Matt smiled. He reached into his pocket and peeled off a twenty. "You two get some of the good stuff. On me."

A broad smile broke out on Lawrence's face. "Matt, you's all right."

"Yeah. Yeah, I'm very special."

Lawrence laughed at that one like it was a Richard Pryor special. Matt waved and walked away. He dug into his pocket and pulled out his car keys. He looked at the keys in his hand, at the car, and then he stopped.

He was plastered.

Matt was irrational right now. He was stupid. He'd love to beat the hell out of someone- Lance Banner being number two on his list (Charles Talley was number one, but Matt didn't know how to find him)- but he was not that stupid. He wouldn't drive in this condition.

Lawrence said, "Yo, Matt, you wanna hang with us?"

"Maybe later, guys."

Matt spun around and headed back toward Grove Street. The number 70 bus hit Livingston. He waited at the stop, swaying with the wind. He was the only one there. Most of the people were traveling from the other direction- exhausted domestics trudging back from the wealthier environs to their far more humble abodes.

Welcome to the flip side of the burbs.

When bus 70 pulled up, Matt watched the tired women descend, zombielike. Nobody spoke. Nobody smiled. Nobody was there to greet them.

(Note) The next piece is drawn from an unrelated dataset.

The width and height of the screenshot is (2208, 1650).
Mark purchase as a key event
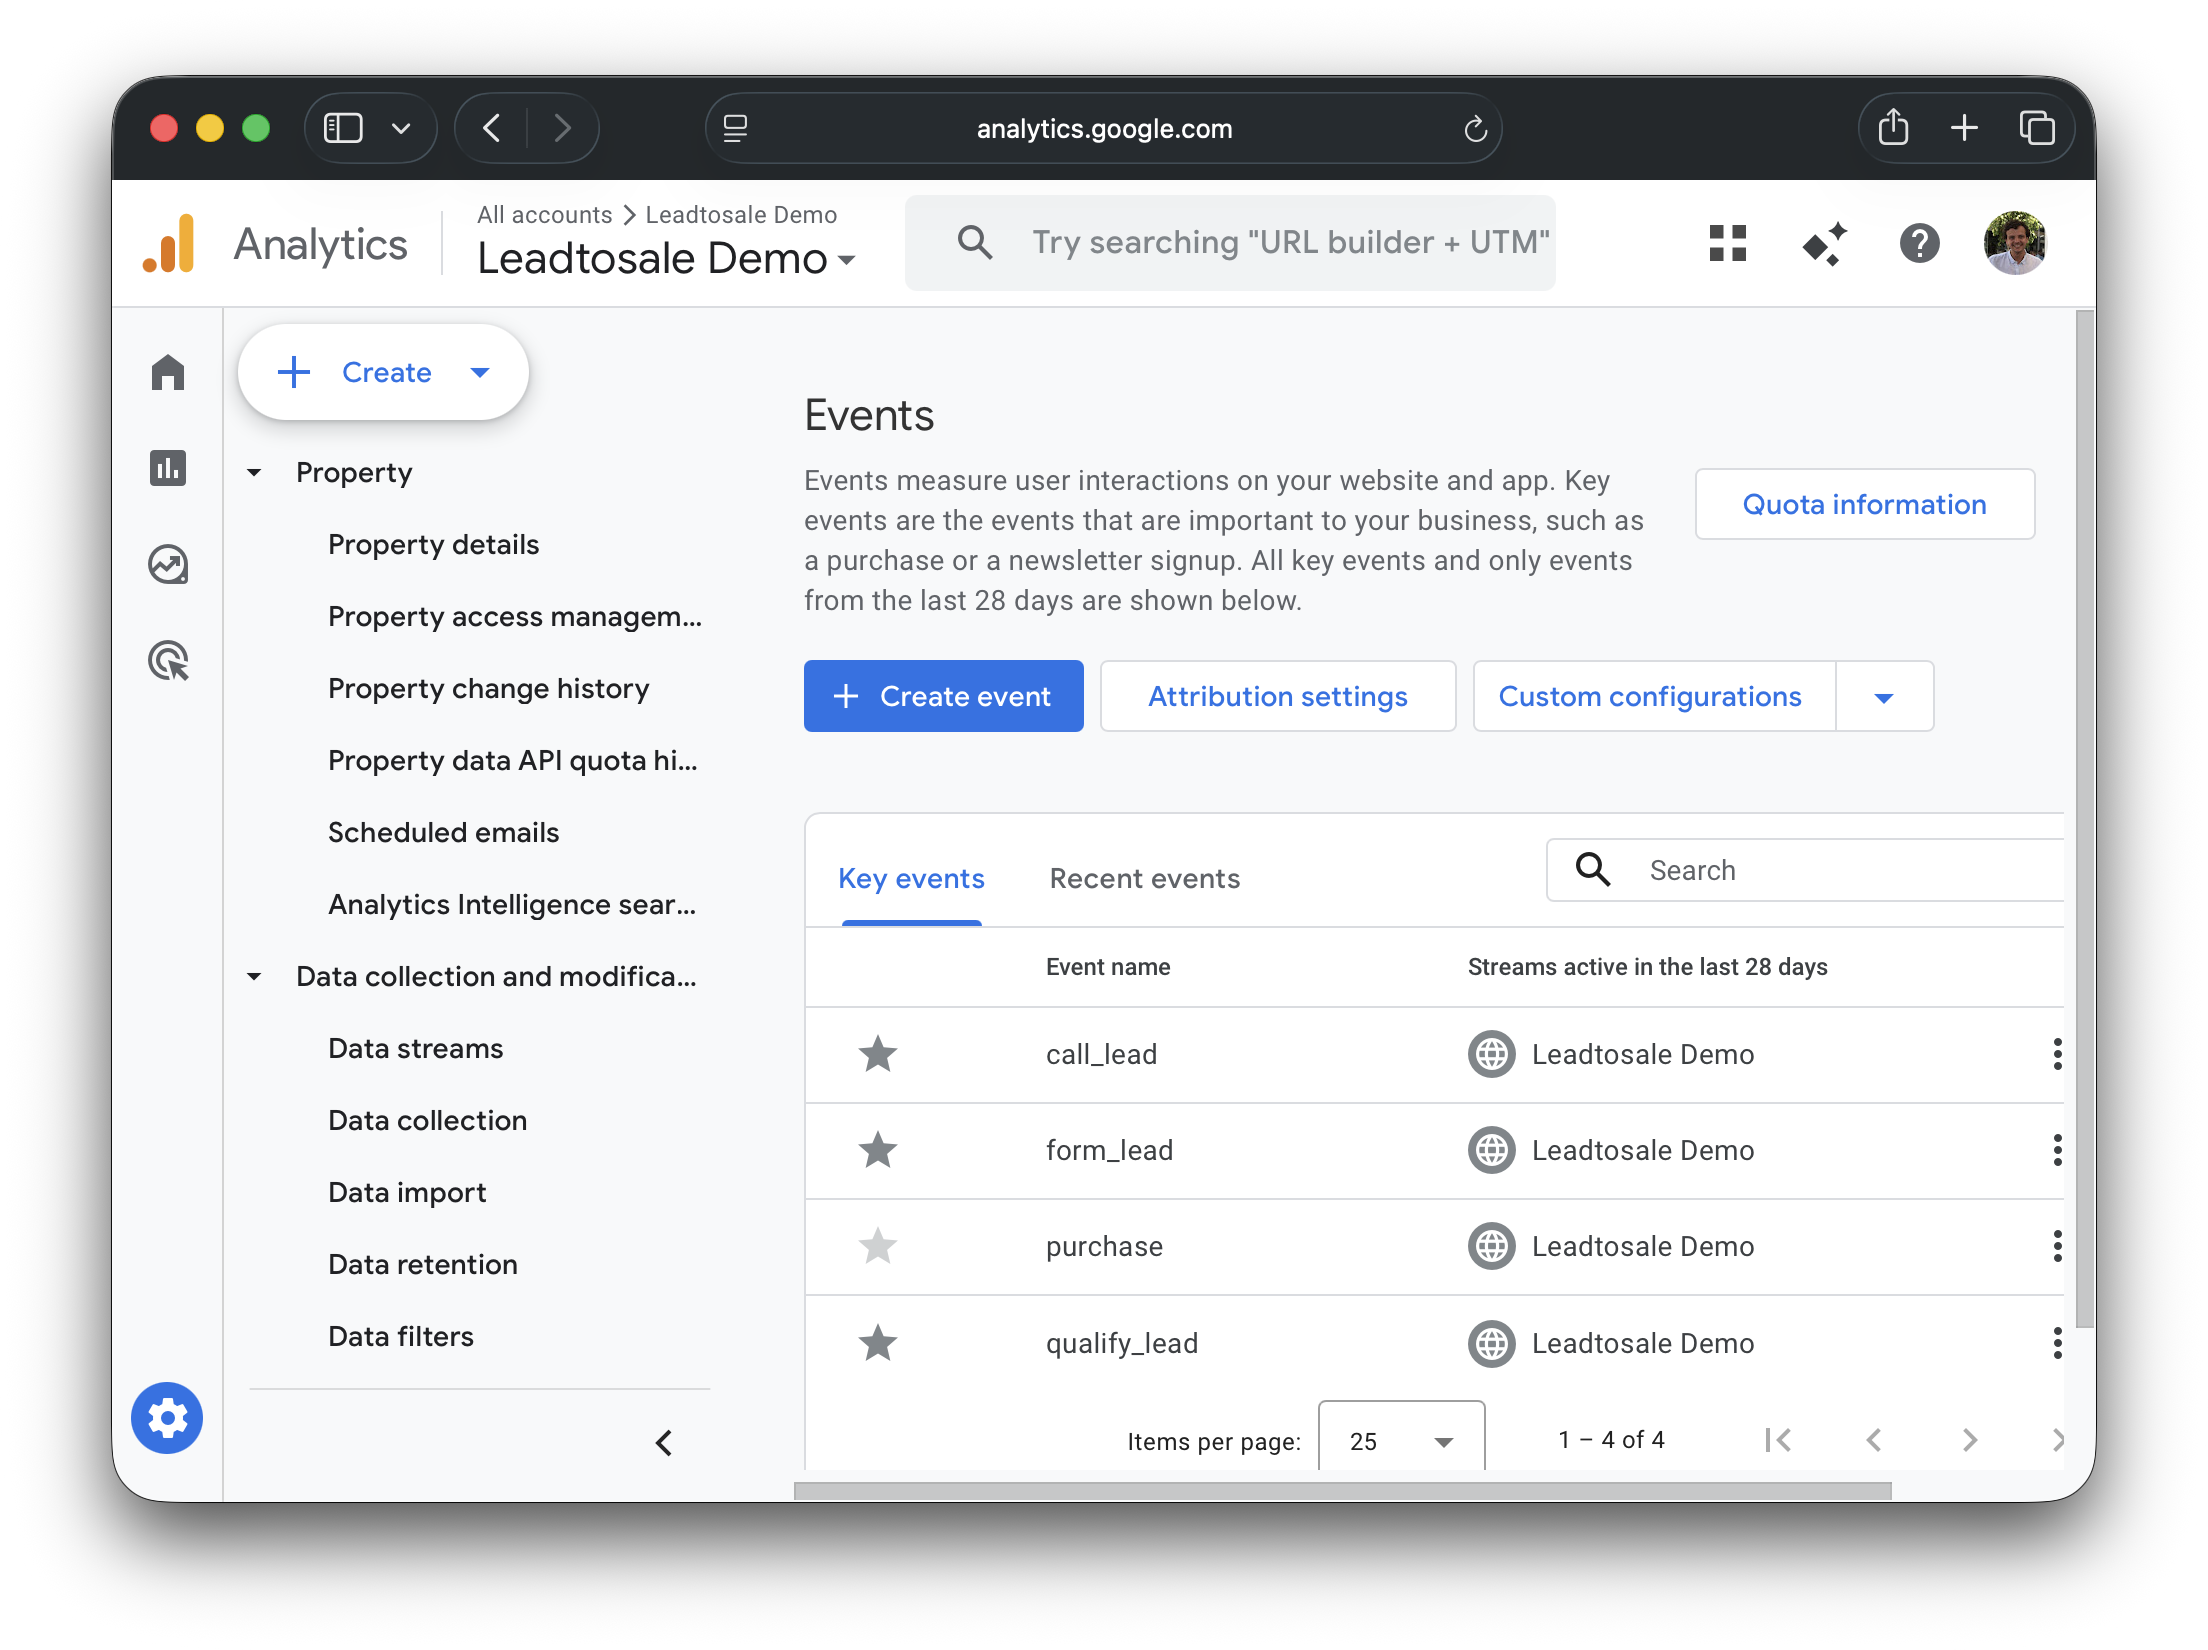click(x=877, y=1246)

The bus ride was maybe ten miles, but what a ten miles. You went from the decay of Newark and Irvington and suddenly it was like you hit another universe. The change happened in a snap. There was Maplewood and Milburn and Short Hills and finally Livingston. Matt thought again about distance, about geography, about the truly thinnest of lines.

Matt rested his head against the bus window, the vibration working like a strange massage. He thought about Stephen McGrath and that terrible night in Amherst, Massachusetts. He thought about his hands around Stephen's neck. He wondered how hard he squeezed. He wondered if he could have let go as they fell, if that would have made a difference. He wondered if maybe, just maybe, he gripped the neck even tighter.

He wondered about that a lot.

Matt got off at the circle on Route 10 and walked toward Livingston's favorite watering hole, the Landmark. The lot on Northfield Avenue was chock full of minivans. Matt sneered. No thin line here. This was not Mel's. This was a goddamn wussy bar, if ever he saw one. He pushed open the door.

Lance Banner would be here.

The Landmark was, of course, nothing like Mel's. It was brightly lit. It was loud. Outkast sang about roses smelling like boo-boo- safe ghetto music. There was no cracked vinyl, no peeling paint, no sawdust on the floor. The Heineken signs worked. So did the Budweiser clock, complete with moving Clydesdales. Very little hard liquor was being served. Pitchers of beer lined the tables. At least half the men were dressed in softball uniforms with various sponsors- Friendly's Ice Cream, Best Buy, Burrelle's Press Clipping- and enjoying a post-rec-league-game celebration with teammates and opponents alike. There was a smattering of college kids home on break from Princeton or Rutgers or- gasp- maybe Matt's almost alma mater, Bowdoin.